The perception is that public employees have much greater protections with respect to their defined benefit plans than their private sector counterparts.  While the Employee Retirement Income Security Act (ERISA) of 1974 – the governing law in the private sector – protects benefits earned to date, state laws or constitutions prevent public plan sponsors from reducing future benefits for current employees.  Thus, if the employer wants to reduce the future accruals of benefits, such a change can apply only to new hires.

But a recent blog post described how actions taken by plan sponsors have shown that public sector benefit promises are less secure than one would have thought before the financial crisis. 

Plan sponsors have reduced the pension wealth of current employees by increasing required employee contributions so that, while the employee continues to accrue the expected benefit, the net contribution from the employer has been reduced.  In the case of retirees, sponsors have reduced or suspended cost-of-living adjustments (COLAs).  And these changes have been upheld in a number of courts.

Thus, to the extent that protections exist, they must apply only to “core” benefits.  Most states protect core benefits under the Federal Constitution’s Contract Clause or similar provisions in state constitutions.  To determine whether a state action is unconstitutional under the Contract Clause, the courts apply a three-part test.  First, they determine whether a contract exists. This process determines when the contract is formed and what it protects.  Second, the courts determine whether the state action constitutes a substantial impairment to the contract.  If the impairment is substantial, then the court must determine whether the action is justified by an important public pur­pose and if the action taken in the public interest is reasonable and necessary.

The strength of the protections depends on where the protections are located.  Constitutional provisions are harder to overcome than statutes or case law.  Only three states – Alaska, Illinois, and New York – have explicit constitutional provisions that protect future as well as past benefits for current employees.  In these states, changing benefits for existing employees is virtually impossible without amending the state constitution.  Other states where benefits are protected have statutes that expressly adopt the contract clause theory or judicial decisions that have ruled the relationship to be contractual.  Interestingly, for 13 states the protections apply only once benefits are vested, and eight protect benefits only once the employee is eligible for retirement. 

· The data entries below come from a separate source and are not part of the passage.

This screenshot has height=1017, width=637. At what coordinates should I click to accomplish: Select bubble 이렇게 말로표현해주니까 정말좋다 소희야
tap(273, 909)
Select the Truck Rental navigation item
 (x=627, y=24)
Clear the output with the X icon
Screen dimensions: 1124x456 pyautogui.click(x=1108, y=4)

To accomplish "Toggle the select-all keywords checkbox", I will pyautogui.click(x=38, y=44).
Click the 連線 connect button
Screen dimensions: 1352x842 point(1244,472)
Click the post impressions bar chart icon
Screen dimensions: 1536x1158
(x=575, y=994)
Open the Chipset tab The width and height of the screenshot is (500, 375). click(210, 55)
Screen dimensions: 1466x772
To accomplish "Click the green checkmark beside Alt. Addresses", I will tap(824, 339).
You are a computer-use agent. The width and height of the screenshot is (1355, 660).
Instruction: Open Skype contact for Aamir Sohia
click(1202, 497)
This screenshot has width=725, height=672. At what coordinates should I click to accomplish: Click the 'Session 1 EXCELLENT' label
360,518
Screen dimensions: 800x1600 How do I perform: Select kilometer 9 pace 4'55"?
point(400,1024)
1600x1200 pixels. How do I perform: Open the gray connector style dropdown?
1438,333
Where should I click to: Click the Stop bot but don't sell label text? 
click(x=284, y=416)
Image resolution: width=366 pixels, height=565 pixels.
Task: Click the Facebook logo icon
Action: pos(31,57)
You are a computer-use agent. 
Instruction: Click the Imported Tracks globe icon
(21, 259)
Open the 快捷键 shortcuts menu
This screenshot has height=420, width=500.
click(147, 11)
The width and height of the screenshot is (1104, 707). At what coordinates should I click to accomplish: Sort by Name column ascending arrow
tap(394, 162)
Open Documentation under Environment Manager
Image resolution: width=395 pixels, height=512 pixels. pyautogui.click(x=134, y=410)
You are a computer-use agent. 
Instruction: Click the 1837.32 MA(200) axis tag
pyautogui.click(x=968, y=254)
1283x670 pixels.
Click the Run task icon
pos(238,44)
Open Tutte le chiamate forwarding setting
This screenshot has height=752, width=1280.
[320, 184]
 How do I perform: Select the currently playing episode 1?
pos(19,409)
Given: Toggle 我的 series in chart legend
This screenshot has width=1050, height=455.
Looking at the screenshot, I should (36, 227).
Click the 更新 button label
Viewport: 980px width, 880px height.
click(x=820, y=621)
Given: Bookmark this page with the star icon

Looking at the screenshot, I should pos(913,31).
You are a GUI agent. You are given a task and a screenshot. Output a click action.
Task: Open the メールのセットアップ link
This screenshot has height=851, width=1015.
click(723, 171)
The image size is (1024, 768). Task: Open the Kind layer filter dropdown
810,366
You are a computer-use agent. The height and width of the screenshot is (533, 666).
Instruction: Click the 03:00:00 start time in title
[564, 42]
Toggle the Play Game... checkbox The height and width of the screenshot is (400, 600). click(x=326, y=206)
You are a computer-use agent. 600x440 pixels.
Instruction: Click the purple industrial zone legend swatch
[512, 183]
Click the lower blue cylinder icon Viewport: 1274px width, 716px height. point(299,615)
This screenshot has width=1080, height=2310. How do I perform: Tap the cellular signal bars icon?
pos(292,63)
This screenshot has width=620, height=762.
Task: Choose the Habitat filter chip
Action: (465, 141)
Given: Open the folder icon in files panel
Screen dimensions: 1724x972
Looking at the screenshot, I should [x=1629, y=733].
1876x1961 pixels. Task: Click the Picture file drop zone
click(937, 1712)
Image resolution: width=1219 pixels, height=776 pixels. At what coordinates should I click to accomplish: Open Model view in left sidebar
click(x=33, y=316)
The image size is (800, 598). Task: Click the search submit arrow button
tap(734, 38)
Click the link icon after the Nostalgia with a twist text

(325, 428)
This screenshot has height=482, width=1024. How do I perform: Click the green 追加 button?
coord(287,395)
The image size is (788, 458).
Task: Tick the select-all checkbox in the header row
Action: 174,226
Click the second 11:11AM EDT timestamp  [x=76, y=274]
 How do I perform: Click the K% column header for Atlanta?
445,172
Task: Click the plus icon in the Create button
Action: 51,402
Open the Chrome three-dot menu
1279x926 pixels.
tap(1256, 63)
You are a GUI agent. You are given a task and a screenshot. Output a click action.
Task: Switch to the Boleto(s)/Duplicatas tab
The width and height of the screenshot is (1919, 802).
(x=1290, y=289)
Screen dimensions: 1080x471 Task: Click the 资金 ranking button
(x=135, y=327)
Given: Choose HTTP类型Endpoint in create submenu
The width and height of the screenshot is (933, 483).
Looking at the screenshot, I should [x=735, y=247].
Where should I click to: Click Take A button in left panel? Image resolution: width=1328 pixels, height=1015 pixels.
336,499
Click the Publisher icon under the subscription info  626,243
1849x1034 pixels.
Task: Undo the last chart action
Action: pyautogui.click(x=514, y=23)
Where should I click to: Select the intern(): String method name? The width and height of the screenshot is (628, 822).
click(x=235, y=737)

Two states that protect benefits under the contract clause – New Jersey and Rhode Island – have passed legislation that explicitly reduces core benefits for current employees.  These cuts have been challenged and the cases are currently in the courts.  The outcome of these challenges will provide some information on how much freedom states actually have to change future benefits for current employees.  The answer may well hinge on whether the court accepts the argument that there is an important public purpose for such changes.  A failure to permit such changes would have serious consequences.  First, limiting pension reductions to new workers reduces pension costs only slowly over time.  Second, exempting current workers from cuts creates a two-tiered compensa­tion system under which workers doing similar jobs would receive different amounts based solely on when they were hired. Finally, allowing public employees to enjoy greater protections than their private sector counter­parts is perceived by many as unfair.